Quote the whole listing verbatim.

================================

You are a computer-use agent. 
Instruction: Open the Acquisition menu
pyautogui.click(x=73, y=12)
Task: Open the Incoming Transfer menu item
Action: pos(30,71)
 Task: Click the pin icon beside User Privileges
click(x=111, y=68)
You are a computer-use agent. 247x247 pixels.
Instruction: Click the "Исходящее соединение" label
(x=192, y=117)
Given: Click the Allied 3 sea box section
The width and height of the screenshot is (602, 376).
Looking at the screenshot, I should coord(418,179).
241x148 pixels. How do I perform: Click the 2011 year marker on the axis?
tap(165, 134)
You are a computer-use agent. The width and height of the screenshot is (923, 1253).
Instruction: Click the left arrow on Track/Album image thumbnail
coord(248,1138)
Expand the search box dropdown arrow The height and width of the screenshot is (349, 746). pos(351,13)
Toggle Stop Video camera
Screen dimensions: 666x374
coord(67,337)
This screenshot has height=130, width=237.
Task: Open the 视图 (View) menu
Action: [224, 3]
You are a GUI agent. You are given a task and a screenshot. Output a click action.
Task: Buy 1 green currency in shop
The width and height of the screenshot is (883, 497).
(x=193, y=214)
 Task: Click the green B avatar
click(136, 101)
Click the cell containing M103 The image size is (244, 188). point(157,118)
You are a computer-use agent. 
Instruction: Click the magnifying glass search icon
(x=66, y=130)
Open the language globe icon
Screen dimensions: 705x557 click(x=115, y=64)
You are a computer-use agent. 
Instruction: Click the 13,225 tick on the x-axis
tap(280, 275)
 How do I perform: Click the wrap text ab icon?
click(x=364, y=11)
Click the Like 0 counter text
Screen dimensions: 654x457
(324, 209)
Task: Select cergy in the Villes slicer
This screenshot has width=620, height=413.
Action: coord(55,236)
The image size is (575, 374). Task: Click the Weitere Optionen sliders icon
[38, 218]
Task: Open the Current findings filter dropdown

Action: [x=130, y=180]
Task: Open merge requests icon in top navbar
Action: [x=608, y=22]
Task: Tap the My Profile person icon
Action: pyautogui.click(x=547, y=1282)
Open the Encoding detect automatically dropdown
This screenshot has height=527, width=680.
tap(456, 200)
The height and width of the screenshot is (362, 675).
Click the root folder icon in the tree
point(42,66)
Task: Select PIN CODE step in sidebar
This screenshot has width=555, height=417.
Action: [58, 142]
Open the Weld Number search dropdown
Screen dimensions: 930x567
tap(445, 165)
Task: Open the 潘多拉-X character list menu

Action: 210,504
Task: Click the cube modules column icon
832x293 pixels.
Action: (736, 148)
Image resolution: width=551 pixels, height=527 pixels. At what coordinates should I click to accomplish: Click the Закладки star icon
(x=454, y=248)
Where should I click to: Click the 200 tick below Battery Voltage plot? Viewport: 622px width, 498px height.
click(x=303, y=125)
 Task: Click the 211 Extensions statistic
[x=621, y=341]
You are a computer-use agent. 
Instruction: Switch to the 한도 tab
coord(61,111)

================================

__SOLUTION FOR THIS TASK__:
You are a computer-use agent. 
Instruction: Open the Acquisition menu
pyautogui.click(x=73, y=12)
Task: Open the Incoming Transfer menu item
Action: pos(30,71)
 Task: Click the pin icon beside User Privileges
click(x=111, y=68)
You are a computer-use agent. 247x247 pixels.
Instruction: Click the "Исходящее соединение" label
(x=192, y=117)
Given: Click the Allied 3 sea box section
The width and height of the screenshot is (602, 376).
Looking at the screenshot, I should coord(418,179).
241x148 pixels. How do I perform: Click the 2011 year marker on the axis?
tap(165, 134)
You are a computer-use agent. The width and height of the screenshot is (923, 1253).
Instruction: Click the left arrow on Track/Album image thumbnail
coord(248,1138)
Expand the search box dropdown arrow The height and width of the screenshot is (349, 746). pos(351,13)
Toggle Stop Video camera
Screen dimensions: 666x374
coord(67,337)
This screenshot has height=130, width=237.
Task: Open the 视图 (View) menu
Action: [224, 3]
You are a GUI agent. You are given a task and a screenshot. Output a click action.
Task: Buy 1 green currency in shop
The width and height of the screenshot is (883, 497).
(x=193, y=214)
 Task: Click the green B avatar
click(136, 101)
Click the cell containing M103 The image size is (244, 188). point(157,118)
You are a computer-use agent. 
Instruction: Click the magnifying glass search icon
(x=66, y=130)
Open the language globe icon
Screen dimensions: 705x557 click(x=115, y=64)
You are a computer-use agent. 
Instruction: Click the 13,225 tick on the x-axis
tap(280, 275)
 How do I perform: Click the wrap text ab icon?
click(x=364, y=11)
Click the Like 0 counter text
Screen dimensions: 654x457
(324, 209)
Task: Select cergy in the Villes slicer
This screenshot has width=620, height=413.
Action: coord(55,236)
The image size is (575, 374). Task: Click the Weitere Optionen sliders icon
[38, 218]
Task: Open the Current findings filter dropdown

Action: [x=130, y=180]
Task: Open merge requests icon in top navbar
Action: [x=608, y=22]
Task: Tap the My Profile person icon
Action: pyautogui.click(x=547, y=1282)
Open the Encoding detect automatically dropdown
This screenshot has height=527, width=680.
tap(456, 200)
The height and width of the screenshot is (362, 675).
Click the root folder icon in the tree
point(42,66)
Task: Select PIN CODE step in sidebar
This screenshot has width=555, height=417.
Action: [58, 142]
Open the Weld Number search dropdown
Screen dimensions: 930x567
tap(445, 165)
Task: Open the 潘多拉-X character list menu

Action: 210,504
Task: Click the cube modules column icon
832x293 pixels.
Action: (736, 148)
Image resolution: width=551 pixels, height=527 pixels. At what coordinates should I click to accomplish: Click the Закладки star icon
(x=454, y=248)
Where should I click to: Click the 200 tick below Battery Voltage plot? Viewport: 622px width, 498px height.
click(x=303, y=125)
 Task: Click the 211 Extensions statistic
[x=621, y=341]
You are a computer-use agent. 
Instruction: Switch to the 한도 tab
coord(61,111)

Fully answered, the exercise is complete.